═════ Supplied material
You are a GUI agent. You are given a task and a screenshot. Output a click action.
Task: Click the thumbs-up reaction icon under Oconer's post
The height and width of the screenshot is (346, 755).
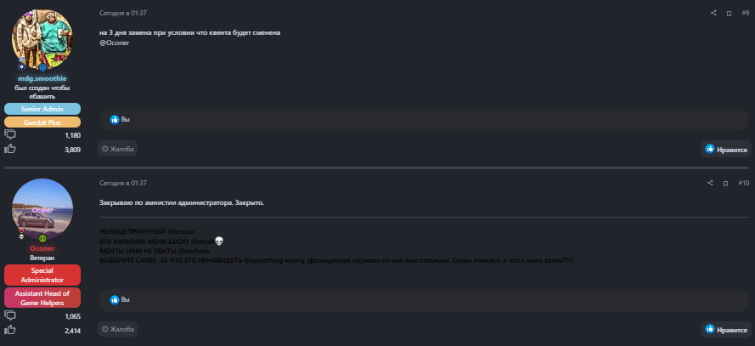coord(115,299)
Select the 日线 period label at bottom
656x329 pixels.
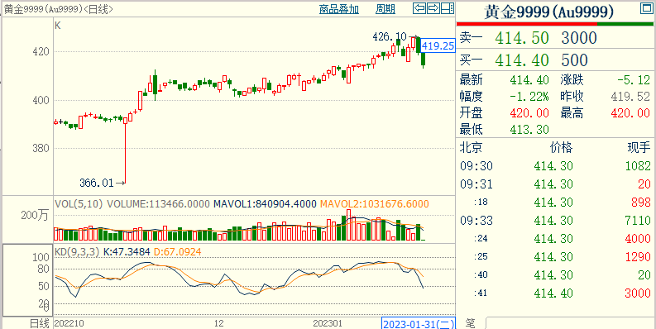point(39,323)
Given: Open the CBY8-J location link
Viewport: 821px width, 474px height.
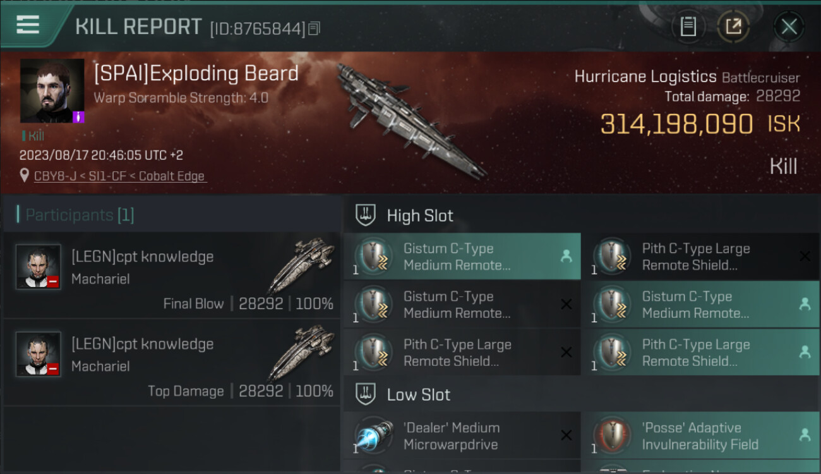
══════════
■ **Assigned task**
Retype all the records shown above, character for character. Omit every picture.

■ **Reply**
You are a GUI agent. You are given a task and a screenshot. Output a click action.
Task: Click the thumbs-up reaction icon under Oconer's post
The height and width of the screenshot is (346, 755).
coord(115,299)
Select the 日线 period label at bottom
656x329 pixels.
point(39,323)
Given: Open the CBY8-J location link
Viewport: 821px width, 474px height.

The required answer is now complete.